* [Exercise requirements]
Print these items word for word, every line as it appears.

---

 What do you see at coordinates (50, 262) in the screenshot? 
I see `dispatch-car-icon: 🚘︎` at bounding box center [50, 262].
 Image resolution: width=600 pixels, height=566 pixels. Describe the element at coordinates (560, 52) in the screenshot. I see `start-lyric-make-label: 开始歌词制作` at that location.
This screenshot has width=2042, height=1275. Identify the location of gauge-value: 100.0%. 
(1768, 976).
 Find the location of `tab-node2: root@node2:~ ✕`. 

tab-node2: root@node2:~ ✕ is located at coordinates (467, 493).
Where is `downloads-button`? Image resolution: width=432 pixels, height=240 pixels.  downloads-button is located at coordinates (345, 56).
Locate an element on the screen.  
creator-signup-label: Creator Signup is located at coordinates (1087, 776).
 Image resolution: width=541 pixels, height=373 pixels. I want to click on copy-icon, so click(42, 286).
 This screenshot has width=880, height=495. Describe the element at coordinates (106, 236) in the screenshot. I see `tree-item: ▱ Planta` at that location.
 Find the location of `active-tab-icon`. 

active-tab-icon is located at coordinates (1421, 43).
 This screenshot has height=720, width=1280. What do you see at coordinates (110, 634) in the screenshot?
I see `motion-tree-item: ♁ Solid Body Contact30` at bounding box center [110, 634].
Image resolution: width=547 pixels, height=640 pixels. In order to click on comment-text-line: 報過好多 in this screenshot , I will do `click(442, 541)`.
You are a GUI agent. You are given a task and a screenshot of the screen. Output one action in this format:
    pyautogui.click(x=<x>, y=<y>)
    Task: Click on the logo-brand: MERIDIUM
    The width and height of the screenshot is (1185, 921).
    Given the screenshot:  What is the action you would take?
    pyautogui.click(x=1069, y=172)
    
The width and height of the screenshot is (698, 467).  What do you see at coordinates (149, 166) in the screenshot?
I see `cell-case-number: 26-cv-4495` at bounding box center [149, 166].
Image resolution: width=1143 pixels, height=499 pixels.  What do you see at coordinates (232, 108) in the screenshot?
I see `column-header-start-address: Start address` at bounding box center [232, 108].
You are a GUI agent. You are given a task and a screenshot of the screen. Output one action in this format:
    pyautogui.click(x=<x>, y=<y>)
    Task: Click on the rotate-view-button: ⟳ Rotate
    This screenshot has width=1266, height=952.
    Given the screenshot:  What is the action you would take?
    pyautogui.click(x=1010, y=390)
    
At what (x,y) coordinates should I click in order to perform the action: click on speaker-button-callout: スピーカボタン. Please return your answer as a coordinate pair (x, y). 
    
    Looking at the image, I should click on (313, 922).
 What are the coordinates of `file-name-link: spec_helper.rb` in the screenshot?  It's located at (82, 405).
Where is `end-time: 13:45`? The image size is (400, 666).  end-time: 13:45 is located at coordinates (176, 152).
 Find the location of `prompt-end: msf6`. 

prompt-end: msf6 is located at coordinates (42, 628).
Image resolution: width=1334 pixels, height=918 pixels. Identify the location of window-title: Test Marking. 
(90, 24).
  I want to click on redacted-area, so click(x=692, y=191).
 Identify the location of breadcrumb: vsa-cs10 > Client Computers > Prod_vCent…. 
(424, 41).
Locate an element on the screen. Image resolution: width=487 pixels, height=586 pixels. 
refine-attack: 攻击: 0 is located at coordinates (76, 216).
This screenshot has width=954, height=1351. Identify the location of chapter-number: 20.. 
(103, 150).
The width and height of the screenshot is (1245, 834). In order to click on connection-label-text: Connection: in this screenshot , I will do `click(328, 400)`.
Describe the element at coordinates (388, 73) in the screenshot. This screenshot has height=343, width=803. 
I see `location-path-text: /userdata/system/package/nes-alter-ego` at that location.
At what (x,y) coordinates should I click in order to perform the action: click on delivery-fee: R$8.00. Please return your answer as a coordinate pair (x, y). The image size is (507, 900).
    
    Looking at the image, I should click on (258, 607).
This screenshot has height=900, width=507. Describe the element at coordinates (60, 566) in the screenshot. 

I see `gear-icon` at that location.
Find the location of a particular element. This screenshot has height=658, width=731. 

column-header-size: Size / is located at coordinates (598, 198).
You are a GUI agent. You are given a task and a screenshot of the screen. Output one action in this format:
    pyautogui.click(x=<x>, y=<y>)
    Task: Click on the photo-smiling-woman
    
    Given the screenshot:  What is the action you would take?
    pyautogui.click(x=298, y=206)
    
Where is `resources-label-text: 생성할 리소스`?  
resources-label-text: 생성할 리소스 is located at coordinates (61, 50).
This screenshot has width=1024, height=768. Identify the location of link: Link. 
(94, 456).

---

* [Exercise result]
 What do you see at coordinates (50, 262) in the screenshot? 
I see `dispatch-car-icon: 🚘︎` at bounding box center [50, 262].
 Image resolution: width=600 pixels, height=566 pixels. Describe the element at coordinates (560, 52) in the screenshot. I see `start-lyric-make-label: 开始歌词制作` at that location.
This screenshot has width=2042, height=1275. Identify the location of gauge-value: 100.0%. 
(1768, 976).
 Find the location of `tab-node2: root@node2:~ ✕`. 

tab-node2: root@node2:~ ✕ is located at coordinates (467, 493).
Where is `downloads-button`? Image resolution: width=432 pixels, height=240 pixels.  downloads-button is located at coordinates (345, 56).
Locate an element on the screen.  
creator-signup-label: Creator Signup is located at coordinates (1087, 776).
 Image resolution: width=541 pixels, height=373 pixels. I want to click on copy-icon, so click(42, 286).
 This screenshot has width=880, height=495. Describe the element at coordinates (106, 236) in the screenshot. I see `tree-item: ▱ Planta` at that location.
 Find the location of `active-tab-icon`. 

active-tab-icon is located at coordinates (1421, 43).
 This screenshot has height=720, width=1280. What do you see at coordinates (110, 634) in the screenshot?
I see `motion-tree-item: ♁ Solid Body Contact30` at bounding box center [110, 634].
Image resolution: width=547 pixels, height=640 pixels. In order to click on comment-text-line: 報過好多 in this screenshot , I will do `click(442, 541)`.
You are a GUI agent. You are given a task and a screenshot of the screen. Output one action in this format:
    pyautogui.click(x=<x>, y=<y>)
    Task: Click on the logo-brand: MERIDIUM
    The width and height of the screenshot is (1185, 921).
    Given the screenshot:  What is the action you would take?
    pyautogui.click(x=1069, y=172)
    
The width and height of the screenshot is (698, 467).  What do you see at coordinates (149, 166) in the screenshot?
I see `cell-case-number: 26-cv-4495` at bounding box center [149, 166].
Image resolution: width=1143 pixels, height=499 pixels.  What do you see at coordinates (232, 108) in the screenshot?
I see `column-header-start-address: Start address` at bounding box center [232, 108].
You are a GUI agent. You are given a task and a screenshot of the screen. Output one action in this format:
    pyautogui.click(x=<x>, y=<y>)
    Task: Click on the rotate-view-button: ⟳ Rotate
    This screenshot has width=1266, height=952.
    Given the screenshot:  What is the action you would take?
    pyautogui.click(x=1010, y=390)
    
At what (x,y) coordinates should I click in order to perform the action: click on speaker-button-callout: スピーカボタン. Please return your answer as a coordinate pair (x, y). 
    
    Looking at the image, I should click on (313, 922).
 What are the coordinates of `file-name-link: spec_helper.rb` in the screenshot?  It's located at (82, 405).
Where is `end-time: 13:45`? The image size is (400, 666).  end-time: 13:45 is located at coordinates (176, 152).
 Find the location of `prompt-end: msf6`. 

prompt-end: msf6 is located at coordinates (42, 628).
Image resolution: width=1334 pixels, height=918 pixels. Identify the location of window-title: Test Marking. 
(90, 24).
  I want to click on redacted-area, so click(x=692, y=191).
 Identify the location of breadcrumb: vsa-cs10 > Client Computers > Prod_vCent…. 
(424, 41).
Locate an element on the screen. Image resolution: width=487 pixels, height=586 pixels. 
refine-attack: 攻击: 0 is located at coordinates (76, 216).
This screenshot has width=954, height=1351. Identify the location of chapter-number: 20.. 
(103, 150).
The width and height of the screenshot is (1245, 834). In order to click on connection-label-text: Connection: in this screenshot , I will do `click(328, 400)`.
Describe the element at coordinates (388, 73) in the screenshot. This screenshot has height=343, width=803. 
I see `location-path-text: /userdata/system/package/nes-alter-ego` at that location.
At what (x,y) coordinates should I click in order to perform the action: click on delivery-fee: R$8.00. Please return your answer as a coordinate pair (x, y). The image size is (507, 900).
    
    Looking at the image, I should click on (258, 607).
This screenshot has height=900, width=507. Describe the element at coordinates (60, 566) in the screenshot. 

I see `gear-icon` at that location.
Find the location of a particular element. This screenshot has height=658, width=731. 

column-header-size: Size / is located at coordinates (598, 198).
You are a GUI agent. You are given a task and a screenshot of the screen. Output one action in this format:
    pyautogui.click(x=<x>, y=<y>)
    Task: Click on the photo-smiling-woman
    
    Given the screenshot:  What is the action you would take?
    pyautogui.click(x=298, y=206)
    
Where is `resources-label-text: 생성할 리소스`?  
resources-label-text: 생성할 리소스 is located at coordinates (61, 50).
This screenshot has width=1024, height=768. Identify the location of link: Link. 
(94, 456).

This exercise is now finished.